The angular fluxes \psi_g for g=1,\dots,8 from the S_2 formulation.

3 Workshop

Check out https://bitbucket.org/seamplex/2015-workshop for a “hands-on” tutorial (text and input files) given a workshop held in 2015. The presentation slides are here.

4 Licensing

Milonga is free software—both as in free speech and as in free beer, although the first meaning is far more important than the second one—and is distributed under the terms of the GNU General Public License version 3 or (at your option) any later version. In words of the Free Software Foundation,

Nobody should be restricted by the software they use. There are four freedoms that every user should have:

1. the freedom to use the software for any purpose,
2. the freedom to change the software to suit your needs,
3. the freedom to share the software with your friends and neighbors, and
4. the freedom to share the changes you make. When a program offers users all of these freedoms, we call it free software.

Developers who write software can release it under the terms of the GNU GPL. When they do, it will be free software and stay free software, no matter who changes or distributes the program. We call this copyleft: the software is copyrighted, but instead of using those rights to restrict users like proprietary software does, we use them to ensure that every user has freedom.

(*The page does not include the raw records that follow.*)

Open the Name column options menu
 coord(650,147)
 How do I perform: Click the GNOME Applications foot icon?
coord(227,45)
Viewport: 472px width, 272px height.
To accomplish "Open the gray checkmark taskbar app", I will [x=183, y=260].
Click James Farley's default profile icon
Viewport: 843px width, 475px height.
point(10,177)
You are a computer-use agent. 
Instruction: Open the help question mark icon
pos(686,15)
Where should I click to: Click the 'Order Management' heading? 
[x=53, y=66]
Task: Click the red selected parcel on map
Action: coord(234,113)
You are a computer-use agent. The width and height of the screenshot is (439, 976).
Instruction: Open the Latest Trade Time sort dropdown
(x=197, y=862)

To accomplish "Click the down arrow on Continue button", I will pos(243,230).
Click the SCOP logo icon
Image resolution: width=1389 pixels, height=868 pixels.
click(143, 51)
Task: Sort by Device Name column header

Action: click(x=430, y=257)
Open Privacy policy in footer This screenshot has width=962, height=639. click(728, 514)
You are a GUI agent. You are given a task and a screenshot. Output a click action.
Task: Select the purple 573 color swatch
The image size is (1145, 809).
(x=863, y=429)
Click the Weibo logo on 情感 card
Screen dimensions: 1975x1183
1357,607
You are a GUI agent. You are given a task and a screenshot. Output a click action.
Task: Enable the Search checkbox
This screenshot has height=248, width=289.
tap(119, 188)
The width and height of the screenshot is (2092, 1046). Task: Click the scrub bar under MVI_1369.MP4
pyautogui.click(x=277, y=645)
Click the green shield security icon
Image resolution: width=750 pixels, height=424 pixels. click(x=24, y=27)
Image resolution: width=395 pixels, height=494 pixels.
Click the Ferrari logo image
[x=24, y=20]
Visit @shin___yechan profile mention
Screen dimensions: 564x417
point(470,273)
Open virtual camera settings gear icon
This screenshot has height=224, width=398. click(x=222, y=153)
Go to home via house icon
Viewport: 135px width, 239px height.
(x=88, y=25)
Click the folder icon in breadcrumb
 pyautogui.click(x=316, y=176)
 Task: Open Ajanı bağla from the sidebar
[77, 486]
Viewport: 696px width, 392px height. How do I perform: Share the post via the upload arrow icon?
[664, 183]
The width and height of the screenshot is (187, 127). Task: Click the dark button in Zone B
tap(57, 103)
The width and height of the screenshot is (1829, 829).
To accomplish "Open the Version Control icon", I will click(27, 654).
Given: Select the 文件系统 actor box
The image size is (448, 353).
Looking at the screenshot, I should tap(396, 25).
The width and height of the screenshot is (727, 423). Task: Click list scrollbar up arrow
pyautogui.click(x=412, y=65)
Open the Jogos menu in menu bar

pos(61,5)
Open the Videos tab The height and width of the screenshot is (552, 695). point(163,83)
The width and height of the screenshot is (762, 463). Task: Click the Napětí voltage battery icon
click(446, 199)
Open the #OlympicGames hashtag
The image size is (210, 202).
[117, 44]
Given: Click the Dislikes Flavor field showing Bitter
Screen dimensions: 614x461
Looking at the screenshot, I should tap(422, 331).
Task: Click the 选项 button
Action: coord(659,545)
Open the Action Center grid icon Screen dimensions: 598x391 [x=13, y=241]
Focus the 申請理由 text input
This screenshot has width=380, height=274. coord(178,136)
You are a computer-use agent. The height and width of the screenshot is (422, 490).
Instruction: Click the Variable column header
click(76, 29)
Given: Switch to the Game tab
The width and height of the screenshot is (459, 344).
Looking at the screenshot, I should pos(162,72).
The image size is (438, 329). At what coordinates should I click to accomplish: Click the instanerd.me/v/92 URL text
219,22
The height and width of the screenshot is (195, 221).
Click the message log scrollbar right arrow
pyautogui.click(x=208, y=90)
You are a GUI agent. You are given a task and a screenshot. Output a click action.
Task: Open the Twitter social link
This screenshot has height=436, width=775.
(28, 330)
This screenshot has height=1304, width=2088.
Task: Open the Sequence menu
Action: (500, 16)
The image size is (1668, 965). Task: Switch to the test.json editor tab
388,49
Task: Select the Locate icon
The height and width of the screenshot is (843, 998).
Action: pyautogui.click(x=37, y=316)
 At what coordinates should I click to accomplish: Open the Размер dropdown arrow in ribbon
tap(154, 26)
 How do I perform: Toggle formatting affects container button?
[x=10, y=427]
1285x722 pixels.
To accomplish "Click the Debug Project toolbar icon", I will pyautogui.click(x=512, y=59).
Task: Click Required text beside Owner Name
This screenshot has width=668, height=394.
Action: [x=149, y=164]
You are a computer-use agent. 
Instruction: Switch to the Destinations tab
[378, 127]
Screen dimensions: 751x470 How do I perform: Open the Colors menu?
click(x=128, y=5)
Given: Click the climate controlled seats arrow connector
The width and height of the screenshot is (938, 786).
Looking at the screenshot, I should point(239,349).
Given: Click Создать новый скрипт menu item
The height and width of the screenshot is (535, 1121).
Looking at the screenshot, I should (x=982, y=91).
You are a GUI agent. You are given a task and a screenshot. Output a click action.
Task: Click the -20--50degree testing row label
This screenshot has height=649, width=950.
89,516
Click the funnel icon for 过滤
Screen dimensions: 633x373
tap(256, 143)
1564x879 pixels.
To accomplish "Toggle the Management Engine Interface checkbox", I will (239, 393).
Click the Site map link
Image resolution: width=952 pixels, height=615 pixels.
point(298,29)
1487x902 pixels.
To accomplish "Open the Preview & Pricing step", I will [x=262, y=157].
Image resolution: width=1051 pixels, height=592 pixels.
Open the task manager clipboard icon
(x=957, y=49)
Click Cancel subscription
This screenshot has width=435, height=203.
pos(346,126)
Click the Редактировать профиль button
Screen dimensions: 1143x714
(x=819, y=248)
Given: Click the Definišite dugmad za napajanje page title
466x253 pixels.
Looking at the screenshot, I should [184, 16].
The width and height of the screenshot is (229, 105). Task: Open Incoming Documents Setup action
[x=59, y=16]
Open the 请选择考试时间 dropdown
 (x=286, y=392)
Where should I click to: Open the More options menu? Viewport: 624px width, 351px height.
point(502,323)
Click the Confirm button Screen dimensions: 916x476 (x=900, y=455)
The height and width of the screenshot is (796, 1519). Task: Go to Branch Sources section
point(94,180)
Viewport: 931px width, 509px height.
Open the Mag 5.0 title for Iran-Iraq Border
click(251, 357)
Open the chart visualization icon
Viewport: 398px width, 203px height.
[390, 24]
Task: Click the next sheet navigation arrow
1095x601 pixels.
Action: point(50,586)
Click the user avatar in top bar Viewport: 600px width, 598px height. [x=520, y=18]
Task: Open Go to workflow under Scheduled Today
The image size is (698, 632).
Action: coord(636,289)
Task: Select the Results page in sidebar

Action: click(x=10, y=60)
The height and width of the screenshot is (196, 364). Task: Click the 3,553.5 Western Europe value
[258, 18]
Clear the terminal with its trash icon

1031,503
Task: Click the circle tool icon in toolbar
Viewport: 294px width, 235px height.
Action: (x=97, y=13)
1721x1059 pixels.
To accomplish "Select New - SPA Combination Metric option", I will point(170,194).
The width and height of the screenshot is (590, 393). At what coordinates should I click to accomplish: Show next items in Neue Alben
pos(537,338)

Not only does milonga (and wasora) provide all the four basic freedoms to the software user, but it also encourages her to study, understand, analyze and hack it. And of course, to share the associated discoveries, suggestions, improvements and fixed bugs under the terms of the GNU GPL—especially with wasora’s original author. To sum up:

Milonga is free software: you can redistribute it and/or modify it under the terms of the GNU General Public License as published by the Free Software Foundation, either version~3 of the License, or (at your option) any later version.

Milonga is distributed in the hope that it will be useful, but WITHOUT ANY WARRANTY; without even the implied warranty of MERCHANTABILITY or FITNESS FOR A PARTICULAR PURPOSE. See the GNU General Public License for more details.

5 Further information

See the file INSTALL for compilation and installation instructions.
See the directory examples for the test suite and other examples.
See the contents of directory doc for full documentation.

See the file COPYING for copying conditions.